Wie kommt man von 6 auf 34 Millionen?
Ubl: Man muss fleißig sein! (Lacht.) Natürlich gehört auch ein wenig Glück dazu, und wir haben auch bei einigen öffentlichen Ausschreibungen schnell punkten dürfen. Ich habe mir ein gutes Netzwerk aufgebaut, bin ständig unterwegs und treffe viele Leute. Wenn man Menschen kennenlernt und miteinander spricht, dann eröffnen sich immer auch geschäftliche Möglichkeiten. Es ist eben Akquisition mittags, abends und dazwischen. Ausschreibungen und Kontakte – das sind meine Wege.
Wofür steht IFMS?
Ubl: Seit 2022 für Innovativ, Fair, Miteinander, Sicher. Wenn die Frage allerdings lautet, warum die IFMS wirtschaftlich so erfolgreich geworden ist, ist die Antwort einfach: Wir sind immer flexibel gewesen, schneller als alle anderen und wir hatten immer gut geschultes Personal – sowohl technisch als auch operativ. Das wichtigste in der Dienstleistung ist das Jetzt, Jetzt, Jetzt … jetzt will der Kunde eine Leistung, nicht in drei Tagen. Da sind meine Mitarbeiter von mir eindringlich geschult! (lacht) Das Geheimnis ist ganz einfach: Fleißig arbeiten!
Wird Technik bei der zunehmenden Personalknappheit helfen können?
Ubl: Es gibt keinen Roboter, der Stiegen wischt. Großflächen, Gänge ja … angeblich wird an Robotern gearbeitet, die sich selbst befüllen und selbst entleeren, aber können diese Roboter auch selbstständig Lift fahren? Erkennen sie Glaswände? Die Reinigung ist in meinen Augen und in erster Linie eine Dienstleistung durch Menschen, und deshalb wird die Reinigungskraft nie ersetzt werden.

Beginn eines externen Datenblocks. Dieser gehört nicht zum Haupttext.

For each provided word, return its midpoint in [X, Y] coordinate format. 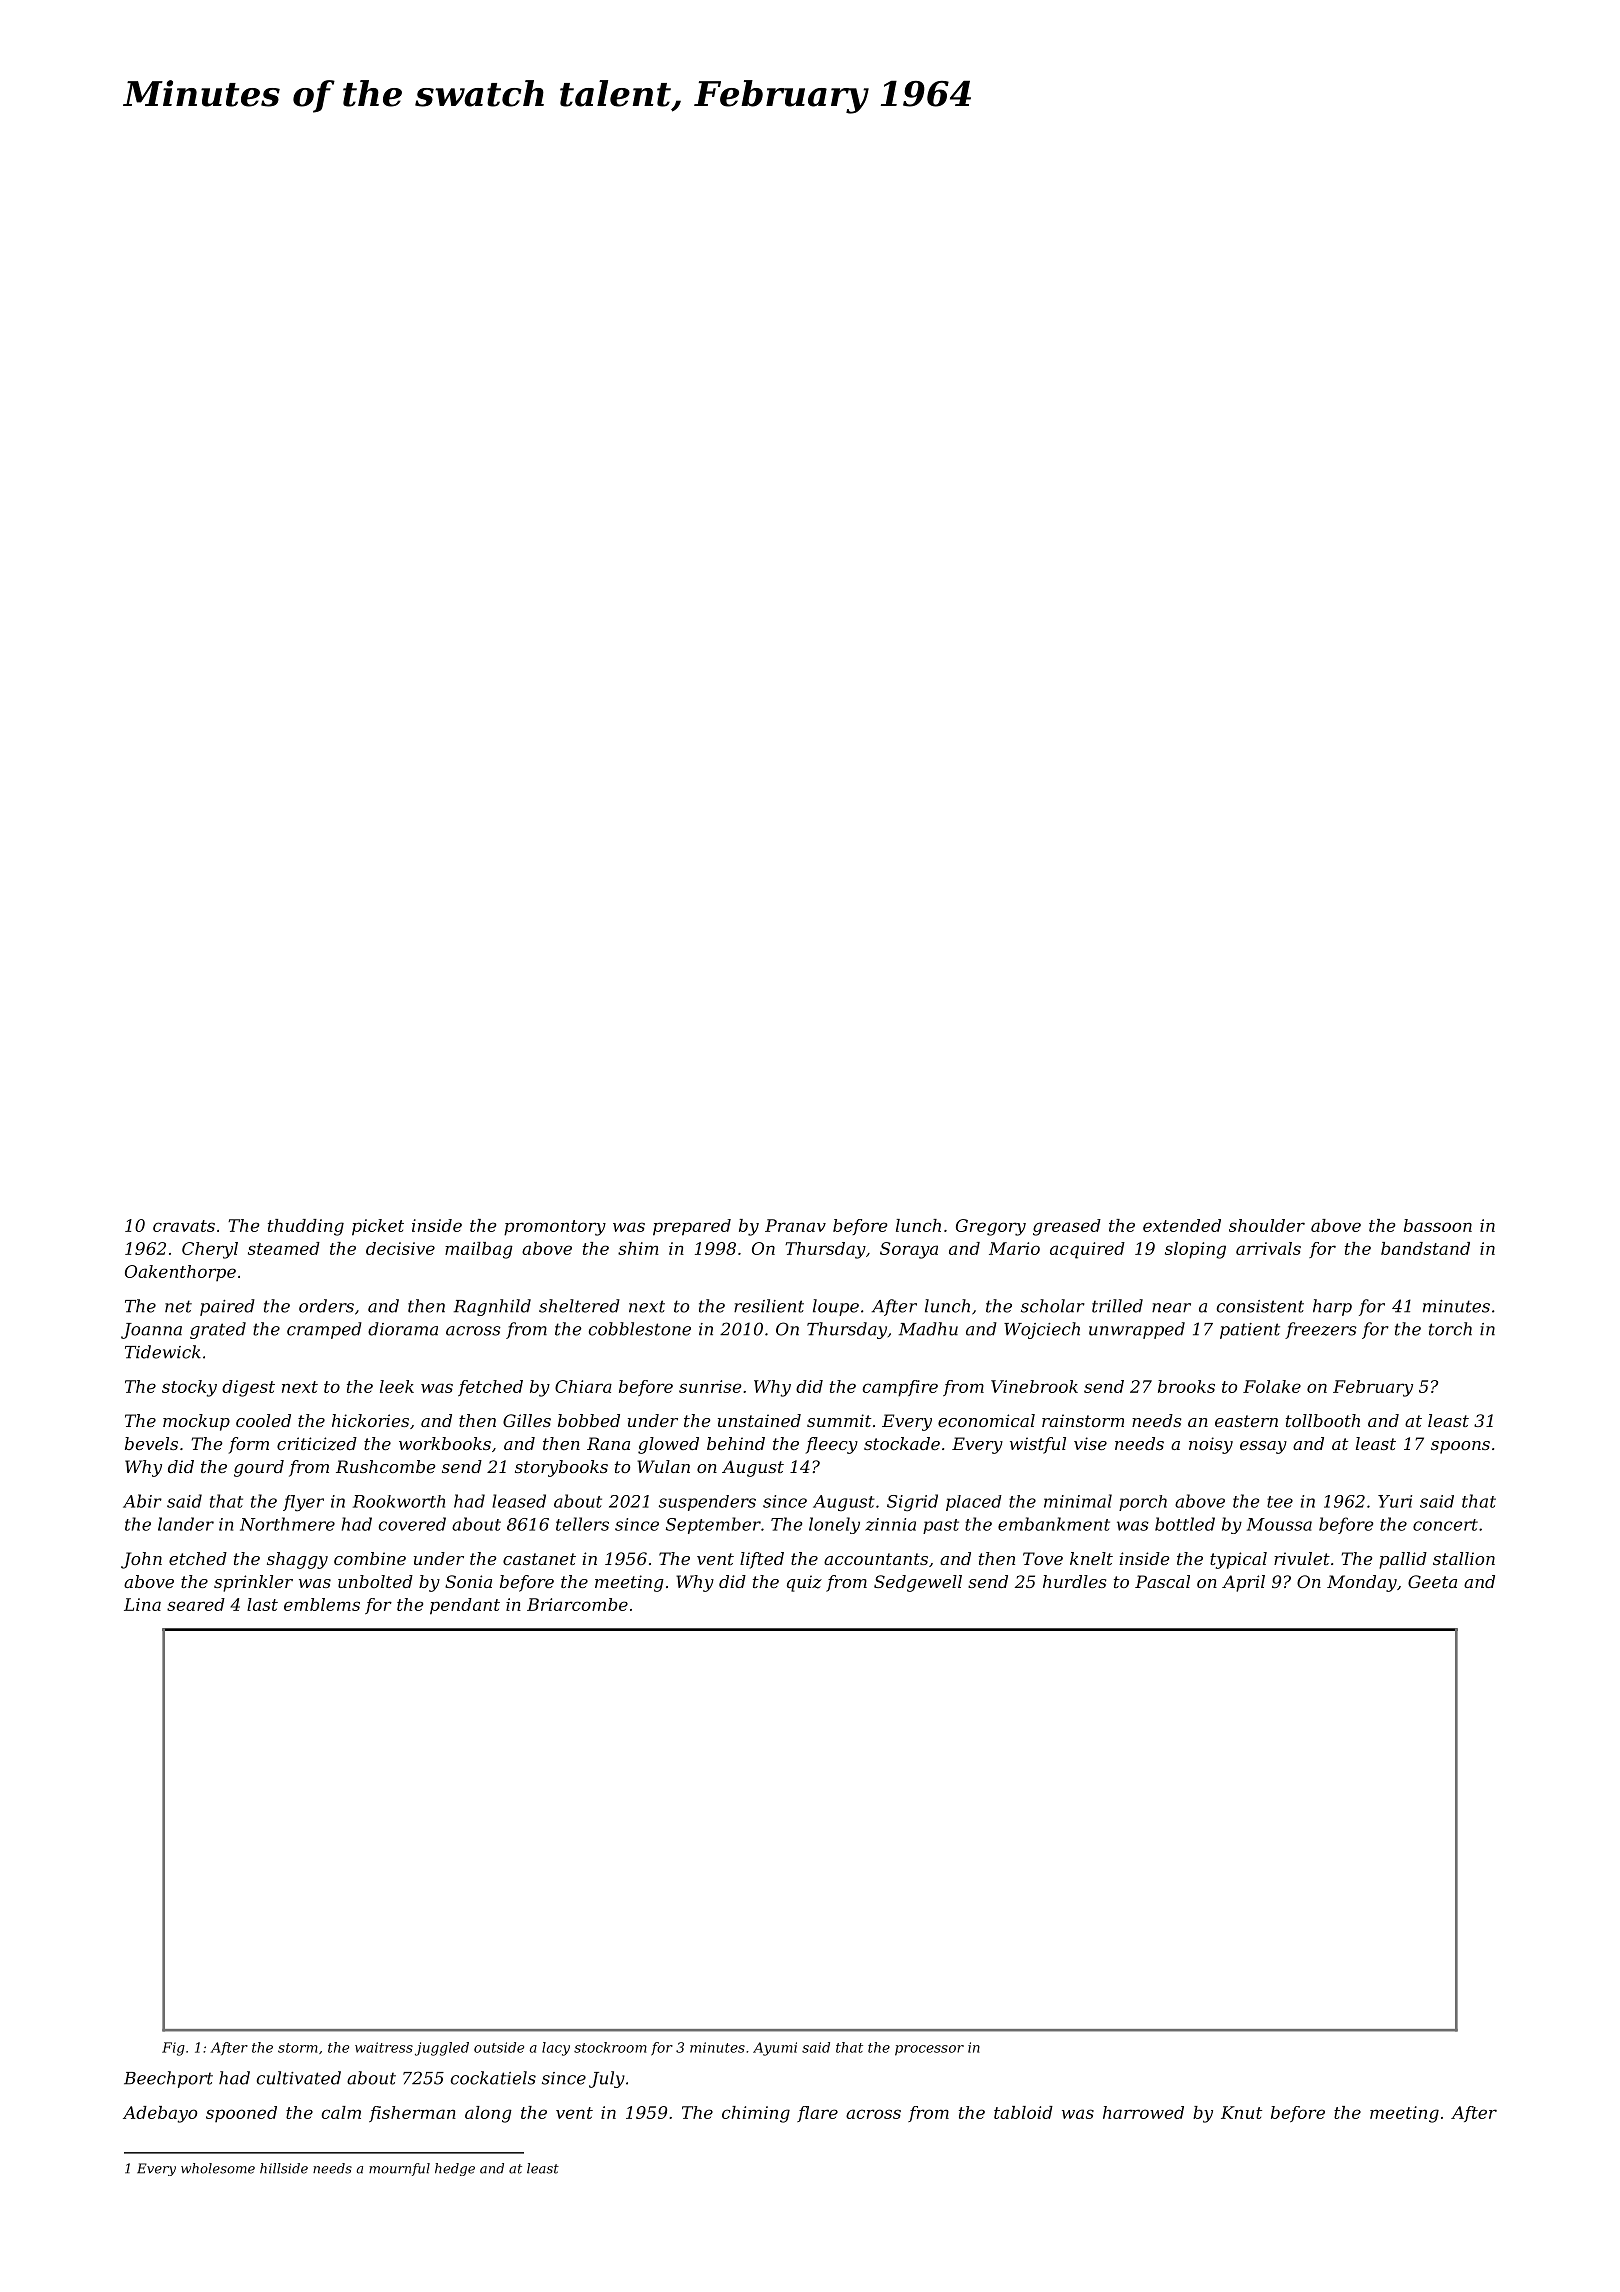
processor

Erich Fach ist 87 Jahre alt. Haben Sie noch Kontakt?
Ubl: Nicht mehr viel! Zuletzt 2020 bei einer Verleihung. Er ist eine interessante Person aus einer anderen Zeit. Sehr dominant, egozentrisch und duldete keine andere Meinung neben seiner – von der Ausdrucksweise ganz zu schweigen. Aber: Ohne ihn gäbe es jetzt keinen Lehrberuf! Er hat sehr viel für die Branche getan. Ich sage nur: Raue Schale weicher Kern! Schlussendlich habe ich beim Abgang dann einfach auf meine 49 % Anteil am Gebäudeservice W. Fach verzichtet. Er – Fach – hat am Schluss einfach die Veränderungen der Zeit nicht erkannt.
Wie geht es weiter mit der Branche?
Ubl: Personalmangel wird das massive Thema der nächsten Zeit werden. Auch beim Reinigungspersonal ist das nicht anders. Derzeit gibt es die größten Probleme bei den Objektleitern, Bereichsleiter und beim gesamten Führungspersonal. Die Leute können es sich aussuchen, wo sie arbeiten, und in der Reinigung hat die heute so wichtige „Work-life Balance“ einen geringen Stellenwert – wir arbeiten immer, und es gibt für den Objektleiter kein Home Office. Das ist praktisch nicht umsetzbar. Vor 15 Jahren lag das Gehalt für die Position eines Objektleiters bei 1.500 – 1.800 brutto, heute ist diese Stelle mit 3.500 Euro dotiert, und trotzdem finden wir aktuell nur sehr schwer Leute!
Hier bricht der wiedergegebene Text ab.